Fondé sur une contractualisation entre assurance et chaque professionnel autour de tarifs plafonds, ce dernier instrument intégratif d’origine privée exerce une pression à la baisse des prix et marginalise les organisations professionnelles. Ces dernières sont, à l’inverse, intégrées à la conception et à la mise en œuvre de la réforme du « 100 % santé » qui assure aux professionnels des tarifs stables et uniformes sur tout le territoire.

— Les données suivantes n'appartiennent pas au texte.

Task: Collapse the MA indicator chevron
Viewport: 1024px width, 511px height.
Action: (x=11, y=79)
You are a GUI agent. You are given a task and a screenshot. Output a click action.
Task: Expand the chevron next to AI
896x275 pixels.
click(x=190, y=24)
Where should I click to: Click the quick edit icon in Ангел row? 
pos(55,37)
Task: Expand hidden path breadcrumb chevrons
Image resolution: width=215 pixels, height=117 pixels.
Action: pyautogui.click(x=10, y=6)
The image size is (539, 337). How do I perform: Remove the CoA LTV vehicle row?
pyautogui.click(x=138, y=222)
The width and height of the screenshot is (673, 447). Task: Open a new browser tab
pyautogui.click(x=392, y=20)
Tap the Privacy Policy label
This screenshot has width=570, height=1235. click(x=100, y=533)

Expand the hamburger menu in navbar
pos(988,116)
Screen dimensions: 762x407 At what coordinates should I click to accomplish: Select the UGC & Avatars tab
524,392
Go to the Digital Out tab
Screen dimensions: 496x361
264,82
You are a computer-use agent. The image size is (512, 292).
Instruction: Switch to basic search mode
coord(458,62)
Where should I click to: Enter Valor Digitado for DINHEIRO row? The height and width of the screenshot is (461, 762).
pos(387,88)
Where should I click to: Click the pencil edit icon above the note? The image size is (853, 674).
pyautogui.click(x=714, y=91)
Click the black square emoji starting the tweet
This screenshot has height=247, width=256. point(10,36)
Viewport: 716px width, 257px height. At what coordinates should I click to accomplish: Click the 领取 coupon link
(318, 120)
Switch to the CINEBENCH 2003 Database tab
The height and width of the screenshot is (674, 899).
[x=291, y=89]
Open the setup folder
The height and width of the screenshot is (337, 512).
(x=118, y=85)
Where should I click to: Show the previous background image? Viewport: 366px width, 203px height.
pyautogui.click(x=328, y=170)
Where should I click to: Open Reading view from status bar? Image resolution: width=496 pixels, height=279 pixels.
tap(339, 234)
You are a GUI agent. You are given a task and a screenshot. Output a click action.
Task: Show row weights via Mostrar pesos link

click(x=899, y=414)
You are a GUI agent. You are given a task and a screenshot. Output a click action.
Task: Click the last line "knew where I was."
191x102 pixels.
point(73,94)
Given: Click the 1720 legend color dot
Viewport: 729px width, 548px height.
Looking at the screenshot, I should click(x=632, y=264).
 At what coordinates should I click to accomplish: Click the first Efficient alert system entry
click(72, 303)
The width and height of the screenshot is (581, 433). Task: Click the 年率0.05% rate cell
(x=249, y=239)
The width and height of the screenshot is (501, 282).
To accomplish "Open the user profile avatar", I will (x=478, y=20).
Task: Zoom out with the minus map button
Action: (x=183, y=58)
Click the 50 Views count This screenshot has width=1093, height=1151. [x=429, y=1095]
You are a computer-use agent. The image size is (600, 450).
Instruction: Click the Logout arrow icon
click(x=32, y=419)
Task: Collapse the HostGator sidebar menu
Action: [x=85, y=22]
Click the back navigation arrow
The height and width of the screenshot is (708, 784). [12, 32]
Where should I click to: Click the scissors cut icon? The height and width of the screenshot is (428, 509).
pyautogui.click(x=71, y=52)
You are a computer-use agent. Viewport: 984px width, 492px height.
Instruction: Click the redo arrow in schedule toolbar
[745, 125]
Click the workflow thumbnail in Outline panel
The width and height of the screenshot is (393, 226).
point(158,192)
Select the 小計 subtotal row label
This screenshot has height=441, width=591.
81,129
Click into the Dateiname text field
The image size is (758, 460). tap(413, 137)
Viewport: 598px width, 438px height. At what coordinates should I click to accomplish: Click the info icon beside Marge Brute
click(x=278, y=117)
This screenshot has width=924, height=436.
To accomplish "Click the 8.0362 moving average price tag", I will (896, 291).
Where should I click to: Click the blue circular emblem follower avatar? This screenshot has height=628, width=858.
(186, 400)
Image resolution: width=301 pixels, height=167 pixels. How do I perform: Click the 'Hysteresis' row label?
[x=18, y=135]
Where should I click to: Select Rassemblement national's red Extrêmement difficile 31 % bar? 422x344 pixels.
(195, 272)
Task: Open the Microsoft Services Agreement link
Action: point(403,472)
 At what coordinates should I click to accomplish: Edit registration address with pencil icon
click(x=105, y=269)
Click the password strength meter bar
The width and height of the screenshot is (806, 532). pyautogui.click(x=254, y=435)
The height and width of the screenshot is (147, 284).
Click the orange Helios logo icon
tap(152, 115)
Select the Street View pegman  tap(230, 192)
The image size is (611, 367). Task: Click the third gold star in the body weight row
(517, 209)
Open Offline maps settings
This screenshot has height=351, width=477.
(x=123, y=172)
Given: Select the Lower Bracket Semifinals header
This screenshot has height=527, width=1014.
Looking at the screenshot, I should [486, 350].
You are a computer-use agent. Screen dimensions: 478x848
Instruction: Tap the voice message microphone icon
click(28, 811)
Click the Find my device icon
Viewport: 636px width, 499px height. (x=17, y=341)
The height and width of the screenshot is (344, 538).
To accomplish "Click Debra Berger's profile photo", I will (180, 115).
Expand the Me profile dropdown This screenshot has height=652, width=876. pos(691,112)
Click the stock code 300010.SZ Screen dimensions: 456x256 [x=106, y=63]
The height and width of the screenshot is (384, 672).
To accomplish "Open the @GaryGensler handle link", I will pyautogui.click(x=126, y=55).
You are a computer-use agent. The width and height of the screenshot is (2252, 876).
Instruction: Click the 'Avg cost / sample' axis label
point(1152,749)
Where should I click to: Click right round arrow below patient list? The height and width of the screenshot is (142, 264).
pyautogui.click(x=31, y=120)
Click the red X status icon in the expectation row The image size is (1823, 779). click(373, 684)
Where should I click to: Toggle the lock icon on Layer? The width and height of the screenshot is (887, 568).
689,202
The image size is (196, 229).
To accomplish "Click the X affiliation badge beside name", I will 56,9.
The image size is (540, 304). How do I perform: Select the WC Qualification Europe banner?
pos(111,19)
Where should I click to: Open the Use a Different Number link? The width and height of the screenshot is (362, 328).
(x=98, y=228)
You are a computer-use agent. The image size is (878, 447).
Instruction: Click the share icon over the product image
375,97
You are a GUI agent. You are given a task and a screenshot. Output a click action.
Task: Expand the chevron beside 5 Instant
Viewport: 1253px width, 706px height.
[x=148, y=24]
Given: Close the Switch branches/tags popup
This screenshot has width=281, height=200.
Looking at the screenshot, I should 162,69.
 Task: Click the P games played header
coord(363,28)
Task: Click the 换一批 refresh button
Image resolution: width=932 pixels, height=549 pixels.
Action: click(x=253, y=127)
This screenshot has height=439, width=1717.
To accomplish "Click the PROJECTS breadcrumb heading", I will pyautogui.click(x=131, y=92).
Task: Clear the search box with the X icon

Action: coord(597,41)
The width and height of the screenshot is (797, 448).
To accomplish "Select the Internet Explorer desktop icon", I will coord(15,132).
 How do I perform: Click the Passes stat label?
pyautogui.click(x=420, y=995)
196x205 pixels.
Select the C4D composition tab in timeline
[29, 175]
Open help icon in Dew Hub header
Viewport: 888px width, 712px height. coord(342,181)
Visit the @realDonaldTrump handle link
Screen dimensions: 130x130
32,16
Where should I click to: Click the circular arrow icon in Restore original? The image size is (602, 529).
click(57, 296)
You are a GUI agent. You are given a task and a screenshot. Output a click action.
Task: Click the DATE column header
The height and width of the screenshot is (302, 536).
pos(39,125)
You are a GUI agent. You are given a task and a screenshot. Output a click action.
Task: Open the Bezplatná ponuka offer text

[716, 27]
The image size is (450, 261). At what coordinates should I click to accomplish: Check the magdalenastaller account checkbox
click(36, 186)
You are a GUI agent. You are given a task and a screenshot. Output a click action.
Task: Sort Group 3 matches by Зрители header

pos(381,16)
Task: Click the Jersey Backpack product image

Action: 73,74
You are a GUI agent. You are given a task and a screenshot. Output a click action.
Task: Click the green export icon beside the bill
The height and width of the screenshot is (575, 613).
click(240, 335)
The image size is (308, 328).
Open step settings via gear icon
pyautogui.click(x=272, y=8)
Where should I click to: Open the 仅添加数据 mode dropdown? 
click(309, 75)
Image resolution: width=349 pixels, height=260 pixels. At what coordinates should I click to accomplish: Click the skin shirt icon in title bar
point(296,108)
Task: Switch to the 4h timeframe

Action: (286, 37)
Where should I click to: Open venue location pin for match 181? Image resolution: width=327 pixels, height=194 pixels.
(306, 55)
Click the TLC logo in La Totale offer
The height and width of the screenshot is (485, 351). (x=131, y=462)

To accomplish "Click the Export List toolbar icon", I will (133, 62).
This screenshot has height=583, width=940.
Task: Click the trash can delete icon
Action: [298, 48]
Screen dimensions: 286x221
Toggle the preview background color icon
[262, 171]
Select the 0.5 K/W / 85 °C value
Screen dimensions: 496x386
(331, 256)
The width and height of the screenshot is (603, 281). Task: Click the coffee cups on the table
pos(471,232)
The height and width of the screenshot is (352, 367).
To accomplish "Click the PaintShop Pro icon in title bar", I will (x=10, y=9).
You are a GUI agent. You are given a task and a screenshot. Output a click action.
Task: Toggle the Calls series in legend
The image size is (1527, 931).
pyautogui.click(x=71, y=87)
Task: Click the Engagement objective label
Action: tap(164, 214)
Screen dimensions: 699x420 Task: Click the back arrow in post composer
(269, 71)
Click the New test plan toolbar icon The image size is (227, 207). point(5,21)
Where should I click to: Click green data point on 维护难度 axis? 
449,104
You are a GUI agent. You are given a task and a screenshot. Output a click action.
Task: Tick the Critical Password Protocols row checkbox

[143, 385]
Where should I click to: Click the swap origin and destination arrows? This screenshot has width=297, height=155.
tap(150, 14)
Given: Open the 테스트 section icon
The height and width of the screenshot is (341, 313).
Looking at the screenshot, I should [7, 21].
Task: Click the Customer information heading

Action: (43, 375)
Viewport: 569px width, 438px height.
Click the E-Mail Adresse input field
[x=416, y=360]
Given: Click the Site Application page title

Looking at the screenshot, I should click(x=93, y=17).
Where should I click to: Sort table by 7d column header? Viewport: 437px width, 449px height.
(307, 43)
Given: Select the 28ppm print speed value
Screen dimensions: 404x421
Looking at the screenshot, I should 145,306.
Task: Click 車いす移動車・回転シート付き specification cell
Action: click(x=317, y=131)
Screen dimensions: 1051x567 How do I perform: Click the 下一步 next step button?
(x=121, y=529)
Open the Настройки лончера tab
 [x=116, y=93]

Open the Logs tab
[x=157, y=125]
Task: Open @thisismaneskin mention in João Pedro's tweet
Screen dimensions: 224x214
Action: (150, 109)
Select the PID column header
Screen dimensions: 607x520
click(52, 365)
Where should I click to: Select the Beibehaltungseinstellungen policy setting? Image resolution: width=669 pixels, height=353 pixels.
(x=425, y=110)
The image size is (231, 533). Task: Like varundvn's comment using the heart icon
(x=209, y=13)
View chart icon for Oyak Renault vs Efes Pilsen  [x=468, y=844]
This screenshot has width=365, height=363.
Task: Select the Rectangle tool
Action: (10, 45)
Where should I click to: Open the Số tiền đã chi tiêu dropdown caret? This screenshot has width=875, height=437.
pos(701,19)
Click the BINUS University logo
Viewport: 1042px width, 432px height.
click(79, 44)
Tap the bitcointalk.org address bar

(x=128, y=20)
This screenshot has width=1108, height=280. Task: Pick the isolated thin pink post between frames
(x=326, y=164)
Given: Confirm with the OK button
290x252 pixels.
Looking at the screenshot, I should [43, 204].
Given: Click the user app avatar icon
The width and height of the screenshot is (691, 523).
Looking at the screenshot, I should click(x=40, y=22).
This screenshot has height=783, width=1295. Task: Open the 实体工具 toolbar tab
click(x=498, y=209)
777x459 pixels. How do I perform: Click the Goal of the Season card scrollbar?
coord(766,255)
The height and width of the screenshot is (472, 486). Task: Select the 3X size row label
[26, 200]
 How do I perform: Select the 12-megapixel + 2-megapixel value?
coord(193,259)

À la réforme du « 100 % santé » peut être opposée une solution plus solidaire et économe qui est celle du « 100 % Sécu » avancée par des hauts fonctionnaires du social et des économistes et que l’on trouve dans des programmes politiques à gauche. Dans cette perspective, la Sécurité sociale assurerait une prise en charge financière complète des soins – y compris dans les domaines optique, dentaire et audioprothétique – conduisant à la disparition de l’assurance maladie complémentaire. Ce changement organisationnel pourrait d’ailleurs s’appuyer sur le travail de référencement et de tarification des produits réalisé dans le cadre du « 100 % santé ».
Cette transformation semble cependant de plus en plus ardue à engager, à mesure que l’encastrement des assurances privées dans la protection sociale s’approfondit sous l’effet d’une accumulation de dispositifs dont la technicité croissante rend difficile le démantèlement, et qui constituent des clientèles toujours plus larges et promptes à défendre le statu quo.